What to do
Output the entire listing that follows verbatim.

::::::

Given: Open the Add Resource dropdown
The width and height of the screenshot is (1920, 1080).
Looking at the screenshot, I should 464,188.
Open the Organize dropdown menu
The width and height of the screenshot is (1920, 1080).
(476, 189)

::::::

Solution to this exercise
Given: Open the Add Resource dropdown
The width and height of the screenshot is (1920, 1080).
Looking at the screenshot, I should 464,188.
Open the Organize dropdown menu
The width and height of the screenshot is (1920, 1080).
(476, 189)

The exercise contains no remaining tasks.